ISTITUZIONI. MARCOLIN (CRPO): NO A COMUNICAZIONE SESSISTA E OFFENSIVA
(ACON) Trieste, 8 gen - "Il linguaggio non è mai neutro. Le
parole costruiscono realtà, orientano il dibattito pubblico e
contribuiscono a definire i confini del rispetto e della dignità
delle persone. Per questo motivo la Commissione Pari Opportunità
del Fvg ritiene necessario intervenire sul tema della
comunicazione, a volte irrispettosa, utilizzata sempre più
frequentemente da alcuni amministratori pubblici nei confronti
delle persone, delle donne in particolare".

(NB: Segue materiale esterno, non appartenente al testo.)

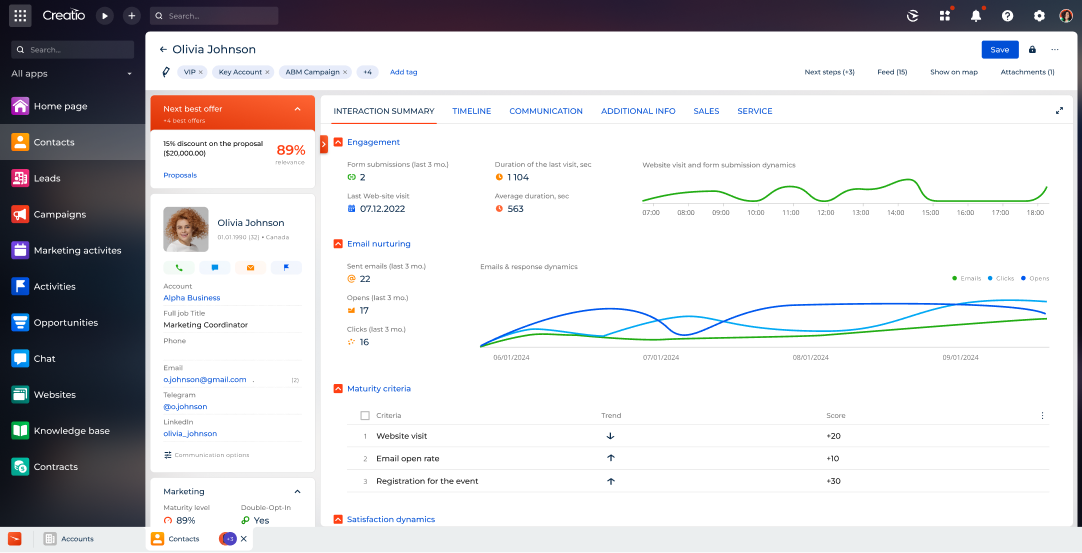
Task: Open the app launcher grid icon
Action: 20,16
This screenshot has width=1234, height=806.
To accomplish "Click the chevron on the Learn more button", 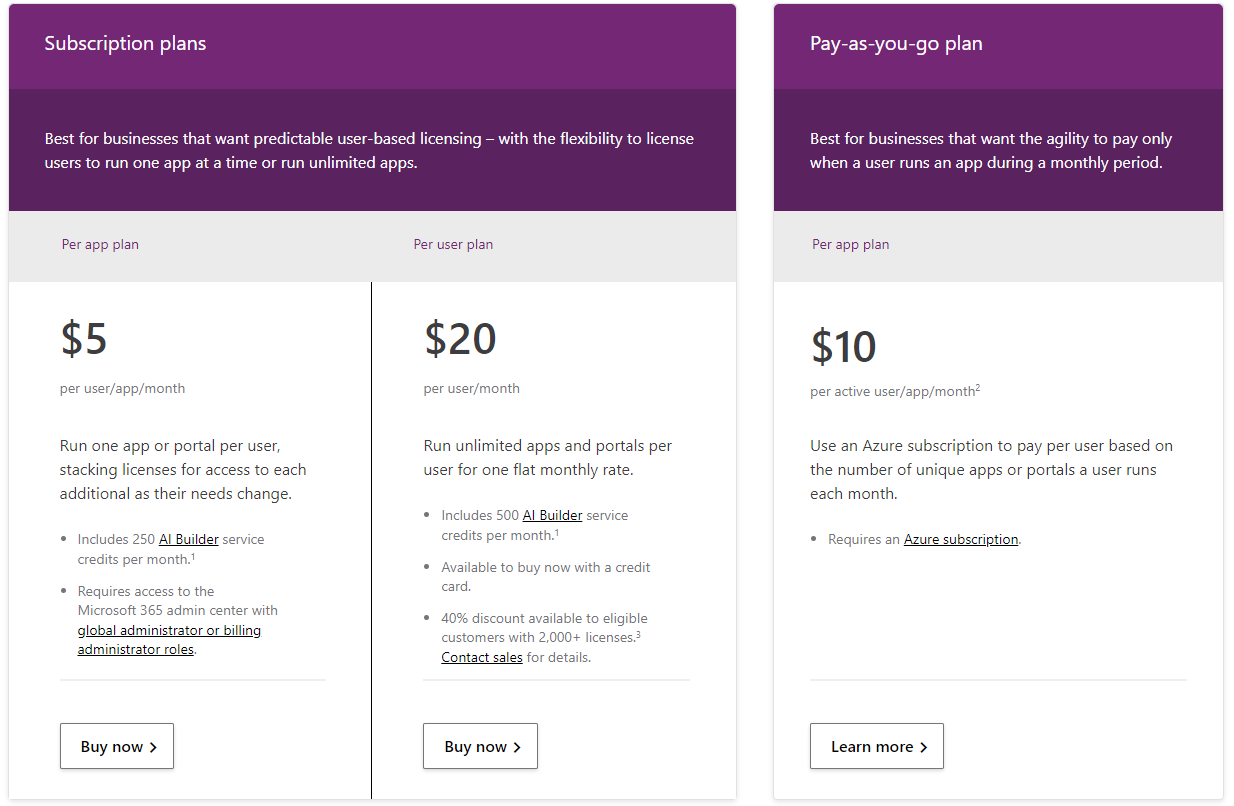I will (x=923, y=747).
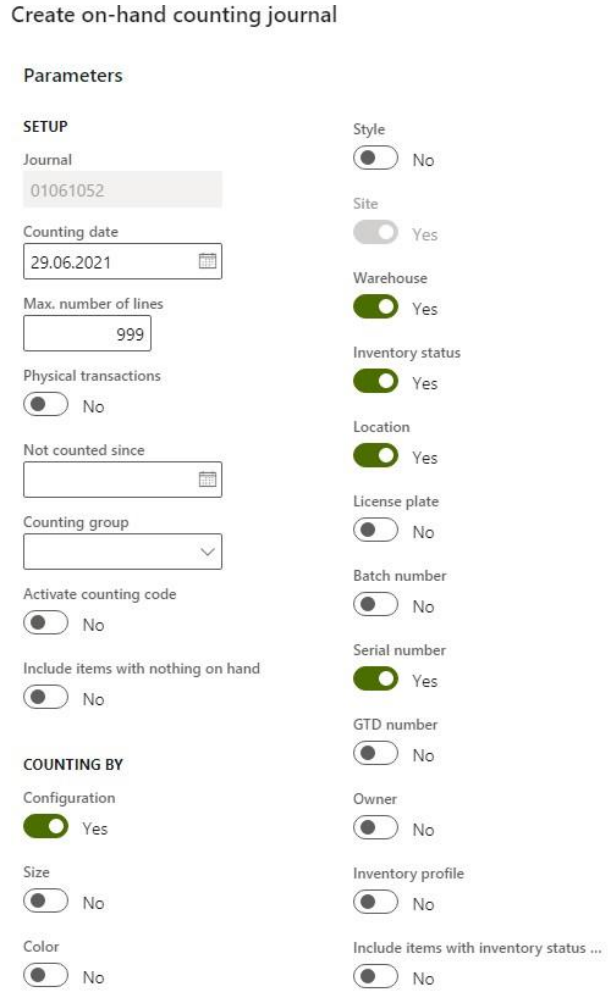Image resolution: width=609 pixels, height=998 pixels.
Task: Enable the License plate toggle
Action: tap(376, 531)
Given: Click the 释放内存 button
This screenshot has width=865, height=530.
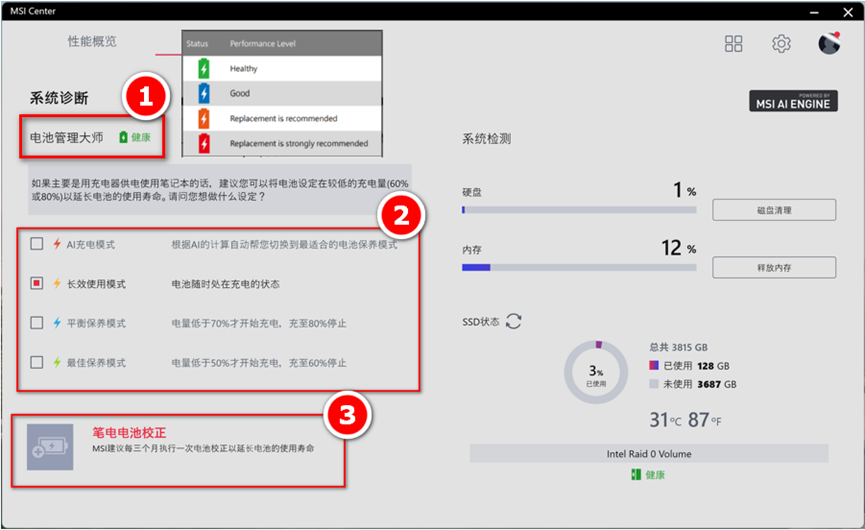Looking at the screenshot, I should point(773,267).
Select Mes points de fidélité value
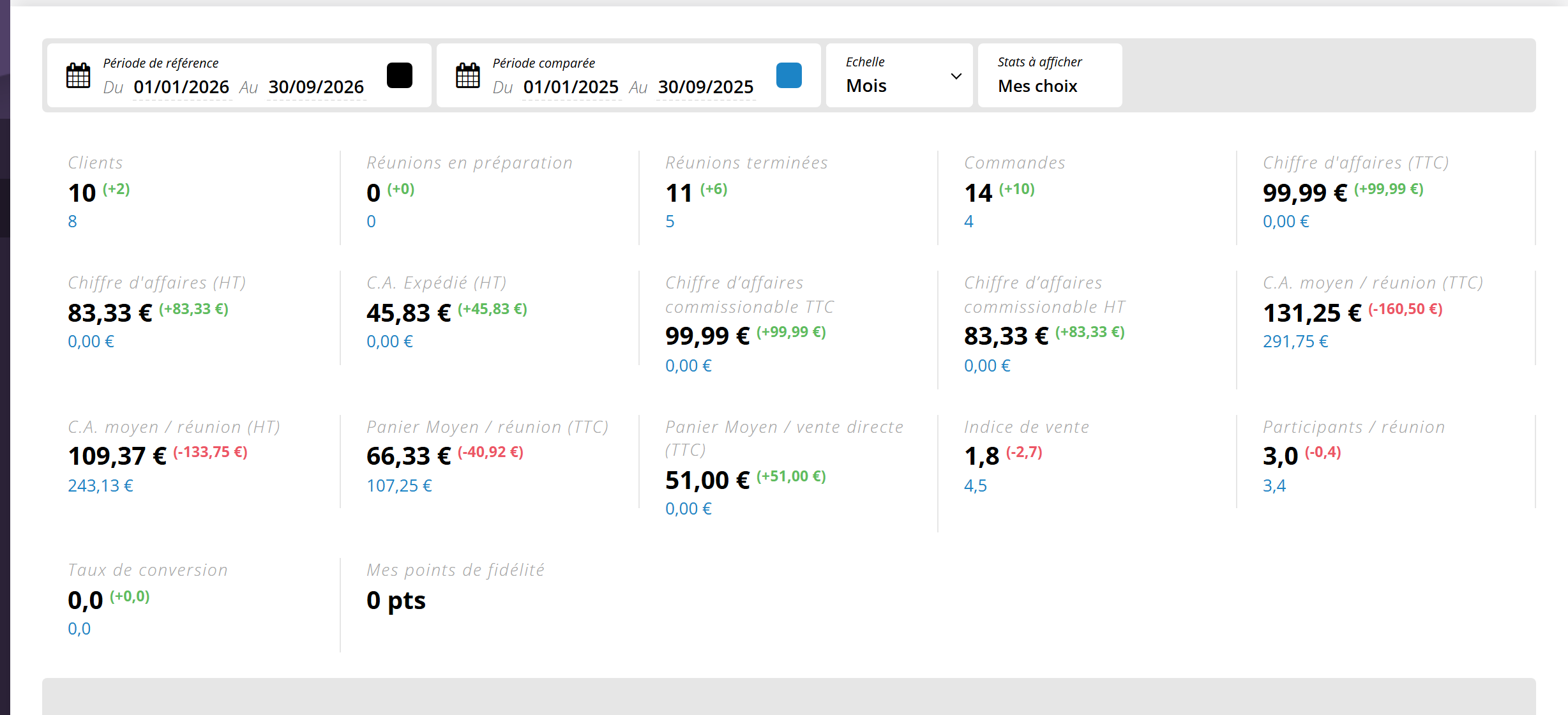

Così, in una nota, la presidente della Crpo Fvg, Dusy Marcolin
che prosegue: "Assistiamo a dichiarazioni, post sui social
network, interventi pubblici e prese di posizione istituzionali
che ricorrono a stereotipi di genere, allusioni sessiste,
delegittimazioni personali o linguaggi offensivi. Si tratta di
comportamenti che non possono essere liquidati come 'toni accesi'
o 'opinioni personali': quando a parlare sono rappresentanti
delle istituzioni, ogni parola assume un peso pubblico e una
responsabilità collettiva. E purtroppo, di conseguenza,
distolgono l'attenzione da altri problemi".
"La comunicazione sessista - evidenzia Marcolin - non è un
problema marginale né una questione di sensibilità individuale. È
una forma di discriminazione che contribuisce a rafforzare una
cultura in cui le donne vengono giudicate per il loro aspetto, il
loro ruolo familiare, la loro emotività o la loro presunta
inadeguatezza, anziché per le competenze, il merito, le idee,
l'impegno e il contributo professionale. Questo tipo di
narrazione mina la credibilità delle donne nello spazio pubblico
e politico e alimenta un clima che normalizza la disparità e la
violenza verbale. L'uso di un linguaggio offensivo o
discriminatorio contraddice questi principi e indebolisce
inevitabilmente, anche senza rendersene conto, la fiducia dei
cittadini nelle istituzioni".
"La Crpo Fvg - aggiunge Marcolin - ribadisce che la libertà di
espressione non può mai giustificare la violazione della dignità
delle persone. La comunicazione pubblica deve essere ferma nei
contenuti, ma corretta nei modi, soprattutto in un contesto
sociale già segnato da disuguaglianze profonde. E questo vale
evidentemente per tutte le situazioni a cui abbiamo assistito e
continuiamo ad assistere".
Per la presidente della Commissione regionale Pari Opportunità è
dunque "indispensabile avviare un percorso di
responsabilizzazione e formazione sul linguaggio istituzionale,
rivolto a chi ricopre ruoli di governo e rappresentanza.
Utilizzare una comunicazione rispettosa significa prevenire
discriminazioni, promuovere una cultura democratica matura e
offrire alle nuove generazioni modelli positivi di confronto
civile".
"Come Commissione continueremo a monitorare, segnalare e a
favorire la cultura del rispetto sempre con lo stesso slogan: da
chiunque provenga, a chiunque sia diretto diciamo basta a
comportamenti e linguaggio irrispettosi. Difendere il rispetto
delle donne nello spazio pubblico non è una battaglia di parte,
ma un impegno a tutela della qualità della nostra democrazia.
Chiediamo - conclude Marcolini - un impegno formale a tutte le
forze politiche affinché la comunicazione pubblica torni a essere
uno strumento di rispetto, educazione e progresso civile".